▸ EXERCISE REQUIREMENTS
All of the data is to be set down again without any alteration.

Stored records
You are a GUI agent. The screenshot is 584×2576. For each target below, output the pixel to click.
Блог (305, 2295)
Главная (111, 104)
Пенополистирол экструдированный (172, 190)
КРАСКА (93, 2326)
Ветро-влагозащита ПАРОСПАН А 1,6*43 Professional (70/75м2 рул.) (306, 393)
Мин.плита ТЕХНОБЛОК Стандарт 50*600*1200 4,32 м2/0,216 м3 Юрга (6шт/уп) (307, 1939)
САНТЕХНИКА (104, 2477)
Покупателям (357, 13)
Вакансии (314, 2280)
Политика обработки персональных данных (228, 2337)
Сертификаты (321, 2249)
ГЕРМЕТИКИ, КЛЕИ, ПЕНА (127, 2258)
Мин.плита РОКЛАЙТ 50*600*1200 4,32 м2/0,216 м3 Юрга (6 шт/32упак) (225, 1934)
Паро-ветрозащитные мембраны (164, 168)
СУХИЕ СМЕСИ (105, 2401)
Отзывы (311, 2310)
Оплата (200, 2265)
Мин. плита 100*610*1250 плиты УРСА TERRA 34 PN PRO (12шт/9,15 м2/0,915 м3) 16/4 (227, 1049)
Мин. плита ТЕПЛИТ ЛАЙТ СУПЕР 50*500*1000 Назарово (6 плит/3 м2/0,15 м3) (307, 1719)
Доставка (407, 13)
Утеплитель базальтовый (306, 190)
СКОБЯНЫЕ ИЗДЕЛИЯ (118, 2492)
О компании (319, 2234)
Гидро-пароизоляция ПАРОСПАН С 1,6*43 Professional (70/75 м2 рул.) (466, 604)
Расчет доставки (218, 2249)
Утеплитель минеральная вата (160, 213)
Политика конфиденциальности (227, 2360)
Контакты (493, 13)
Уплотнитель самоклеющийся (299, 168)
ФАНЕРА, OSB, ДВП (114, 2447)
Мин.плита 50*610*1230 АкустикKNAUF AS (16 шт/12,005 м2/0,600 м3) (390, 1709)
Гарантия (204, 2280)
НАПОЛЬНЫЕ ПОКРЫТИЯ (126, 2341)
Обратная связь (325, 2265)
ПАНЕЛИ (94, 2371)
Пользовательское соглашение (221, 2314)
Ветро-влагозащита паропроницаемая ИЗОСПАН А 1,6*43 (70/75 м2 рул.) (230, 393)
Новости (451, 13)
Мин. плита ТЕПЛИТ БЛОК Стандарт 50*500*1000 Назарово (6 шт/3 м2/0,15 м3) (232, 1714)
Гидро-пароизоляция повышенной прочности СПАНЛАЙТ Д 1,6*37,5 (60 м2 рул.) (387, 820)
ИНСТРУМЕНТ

▸ SOLUTION TO THE EXERCISE
You are a GUI agent. The screenshot is 584×2576. For each target below, output the pixel to click.
Блог (305, 2295)
Главная (111, 104)
Пенополистирол экструдированный (172, 190)
КРАСКА (93, 2326)
Ветро-влагозащита ПАРОСПАН А 1,6*43 Professional (70/75м2 рул.) (306, 393)
Мин.плита ТЕХНОБЛОК Стандарт 50*600*1200 4,32 м2/0,216 м3 Юрга (6шт/уп) (307, 1939)
САНТЕХНИКА (104, 2477)
Покупателям (357, 13)
Вакансии (314, 2280)
Политика обработки персональных данных (228, 2337)
Сертификаты (321, 2249)
ГЕРМЕТИКИ, КЛЕИ, ПЕНА (127, 2258)
Мин.плита РОКЛАЙТ 50*600*1200 4,32 м2/0,216 м3 Юрга (6 шт/32упак) (225, 1934)
Паро-ветрозащитные мембраны (164, 168)
СУХИЕ СМЕСИ (105, 2401)
Отзывы (311, 2310)
Оплата (200, 2265)
Мин. плита 100*610*1250 плиты УРСА TERRA 34 PN PRO (12шт/9,15 м2/0,915 м3) 16/4 (227, 1049)
Мин. плита ТЕПЛИТ ЛАЙТ СУПЕР 50*500*1000 Назарово (6 плит/3 м2/0,15 м3) (307, 1719)
Доставка (407, 13)
Утеплитель базальтовый (306, 190)
СКОБЯНЫЕ ИЗДЕЛИЯ (118, 2492)
О компании (319, 2234)
Гидро-пароизоляция ПАРОСПАН С 1,6*43 Professional (70/75 м2 рул.) (466, 604)
Расчет доставки (218, 2249)
Утеплитель минеральная вата (160, 213)
Политика конфиденциальности (227, 2360)
Контакты (493, 13)
Уплотнитель самоклеющийся (299, 168)
ФАНЕРА, OSB, ДВП (114, 2447)
Мин.плита 50*610*1230 АкустикKNAUF AS (16 шт/12,005 м2/0,600 м3) (390, 1709)
Гарантия (204, 2280)
НАПОЛЬНЫЕ ПОКРЫТИЯ (126, 2341)
Обратная связь (325, 2265)
ПАНЕЛИ (94, 2371)
Пользовательское соглашение (221, 2314)
Ветро-влагозащита паропроницаемая ИЗОСПАН А 1,6*43 (70/75 м2 рул.) (230, 393)
Новости (451, 13)
Мин. плита ТЕПЛИТ БЛОК Стандарт 50*500*1000 Назарово (6 шт/3 м2/0,15 м3) (232, 1714)
Гидро-пароизоляция повышенной прочности СПАНЛАЙТ Д 1,6*37,5 (60 м2 рул.) (387, 820)
ИНСТРУМЕНТ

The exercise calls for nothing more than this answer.